== REQUIREMENT ==
Your reply should hold only the lines from the records below where "This" occurs.
[MATERIAL SHOWN Boundary: Start]
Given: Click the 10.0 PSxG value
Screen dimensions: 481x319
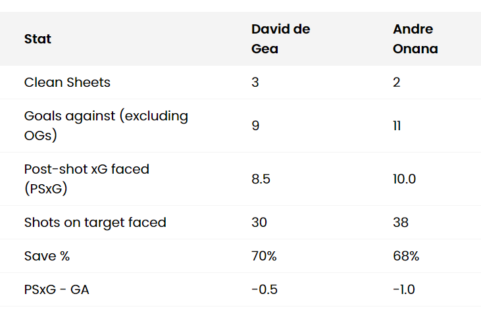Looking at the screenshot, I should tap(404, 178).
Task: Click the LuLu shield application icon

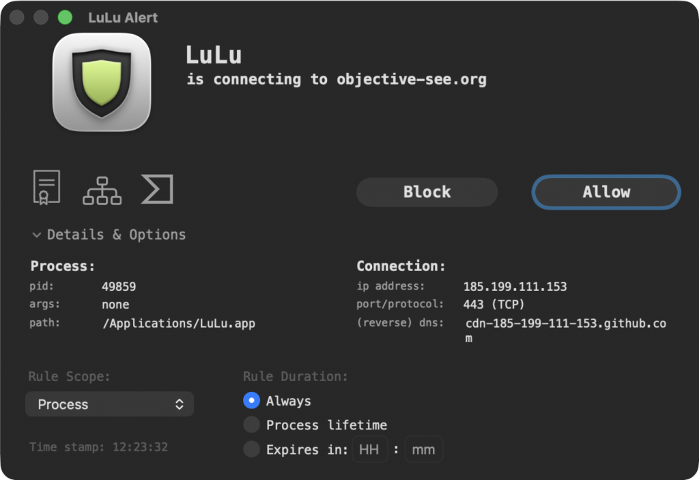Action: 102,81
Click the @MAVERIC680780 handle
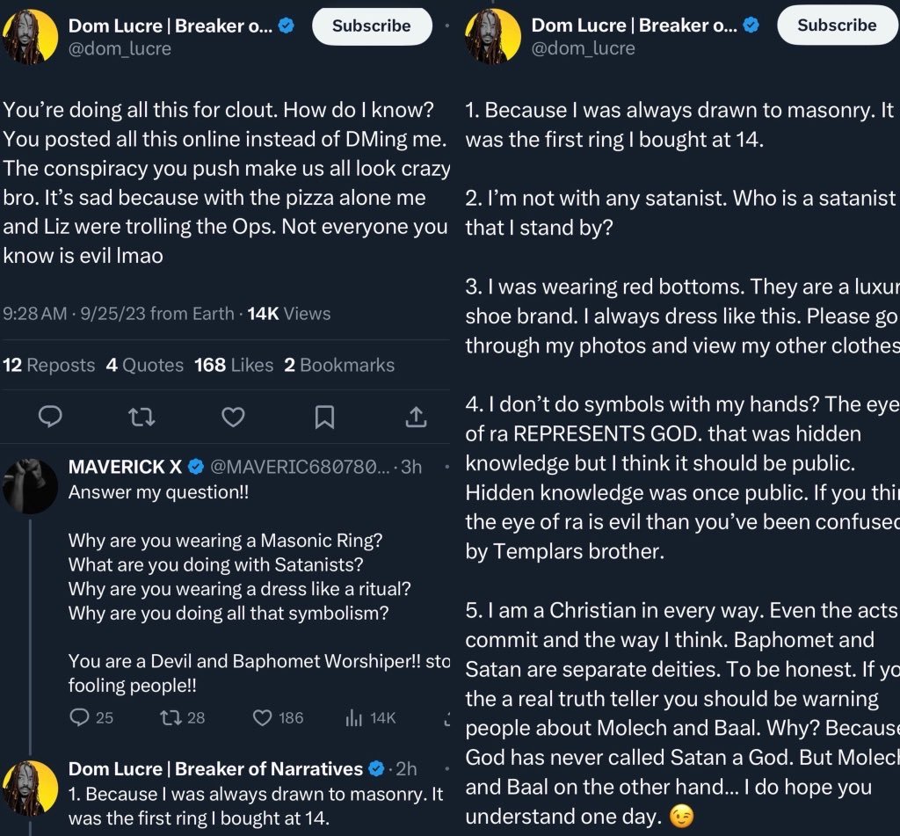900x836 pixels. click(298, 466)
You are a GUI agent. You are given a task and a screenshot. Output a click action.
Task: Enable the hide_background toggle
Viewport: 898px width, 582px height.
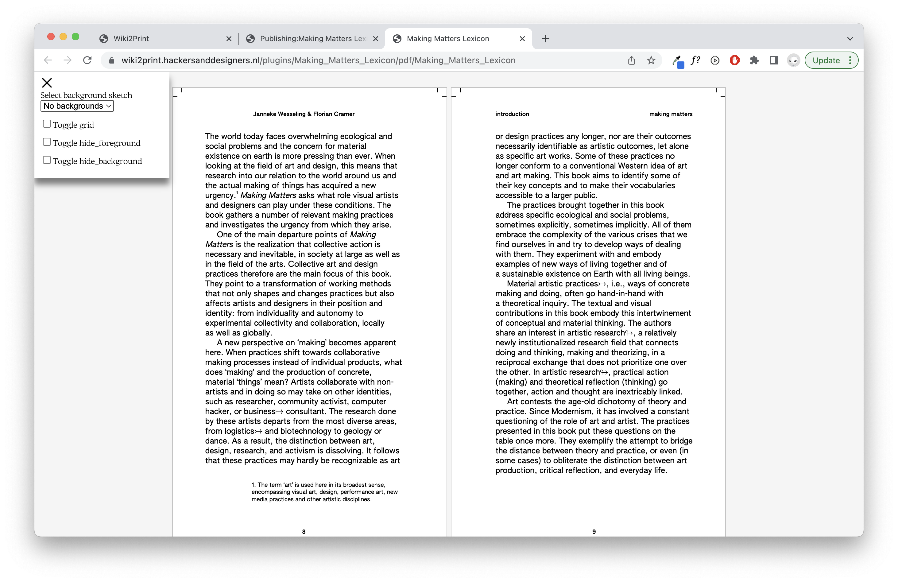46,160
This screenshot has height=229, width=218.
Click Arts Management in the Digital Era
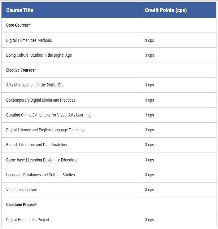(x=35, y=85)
[MATERIAL SHOWN Boundary: End]
[MATERIAL SHOWN Boundary: Start]
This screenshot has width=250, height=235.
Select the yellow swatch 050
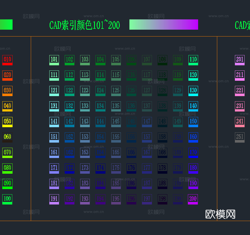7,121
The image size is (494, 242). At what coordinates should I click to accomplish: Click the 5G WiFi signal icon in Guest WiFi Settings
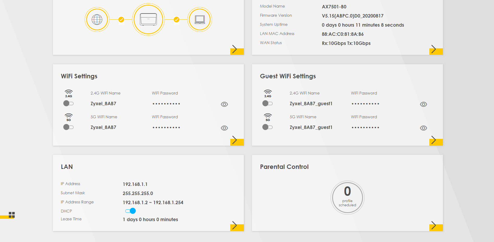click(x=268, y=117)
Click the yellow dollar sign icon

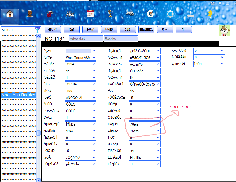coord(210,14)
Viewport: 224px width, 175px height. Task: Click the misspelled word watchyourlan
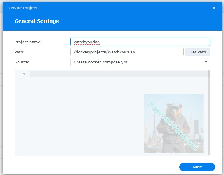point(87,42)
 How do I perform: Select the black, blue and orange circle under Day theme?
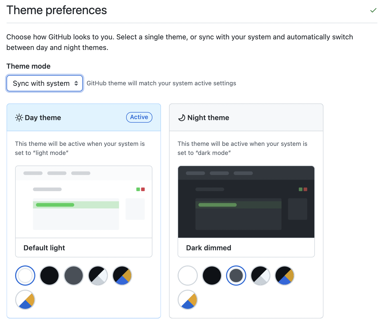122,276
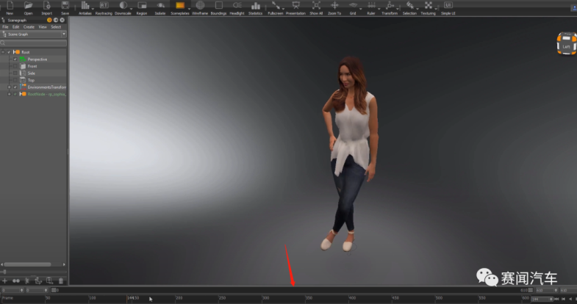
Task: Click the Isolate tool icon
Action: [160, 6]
[MATERIAL SHOWN Boundary: End]
== COMPLETED TASK ==
This screenshot has height=229, width=218.
This screenshot has width=250, height=235.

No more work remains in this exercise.